Denilebilir ki aldığı bu iki darbe sonucu olarak sol, büyük oranda gerçeklik algısını ve keza günle ve gelecekle bağ kurma yetisini önemli oranda yitirdi. Azımsanmayacak büyükçe bir bölümü, bir şekilde, sisteme eklemlenen “zararsız sol” kulvarına geçiş yaptı. Her şeye rağmen devrim ve komünizm idealine bağlı kalmayı başaranlar ise, “nerede kalmıştık?” dercesine, kaldıkları yerden devam edebilecekleri iyi niyetiyle, toparlanıp, bir şeyleri rayına sokmak gayretine yöneldi. Fakat maalesef ki hayatın gerçekliği, kaldığı yerden yol almaya çalışanlara değil; nerede bulunduğunun bilinciyle, yani somut şartların somut tahliliyle verili anın gerçekleri üzerinden kendisine yeni rota belirleyen ve alınan yenilgi ve başarısızlıkların özeleştirisiyle yol almaya yönelenlere şans tanıyor. Ancak ne var ki bu kilit önemdeki koşul, esasen es geçilip; belki de “kararlılık-tutarlılık” adına, bir başka “sol komünist çocuklu hastalığı” ile, bugünde dünü yaşatma “nostaljik” girdabınakırıldı rota. Tabii mümkündür ki bir kısmı da uğradığı büyük kadrosal kayıplardan ötürü, kapasite olarak yaşadığı yetersizlikler sonucu, sürecin gereklerini yerine getiremeyerek geriye düşmüştür.

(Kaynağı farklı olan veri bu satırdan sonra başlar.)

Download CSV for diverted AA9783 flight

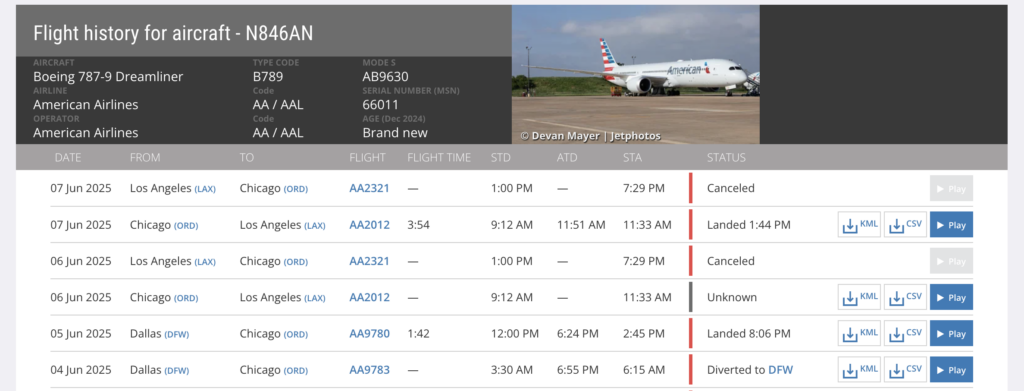905,369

Sonuçta sürece zayıf ve darmadağın başlandı. Bu zayıflık, süreç içinde ciddi bir özgüven yitimi ve kendiliğinden sürüklenişle daha da büyüyerek, gerçeklikten tamamen kopma ve kayıtsızlık sonucu doğurdu. Görünüşte adı büyük, irili ufaklı yığınca örgüt var gibi. Ama ortada, icraatları ve iddialarıyla büyük, hemen hemen hiçbir örgüt de yok adeta. Oldukça da ironik olan bu durum, aslında solun, kısmi felçli yatalak bir hasta durumunda olduğunun da bariz bir göstergesi gibi.
Bundan ötürü de bugünde dünü yaşama konforunun ayırdına varıp da silkinip kendisine gelme iradesi gösterecekler dışında, maalesef ki mevcut yapıların (bir başka yazımda da değindiğim gibi, bu kapsama sendikalar falan da dahil) önemlice bir kısmının ve keza mevcut yapıların önemlice bir kadrosal gücünün fiiliyatta yaşadığı “emeklilik halinin” resmiyete kavuşturularak aşılması gerekiyor.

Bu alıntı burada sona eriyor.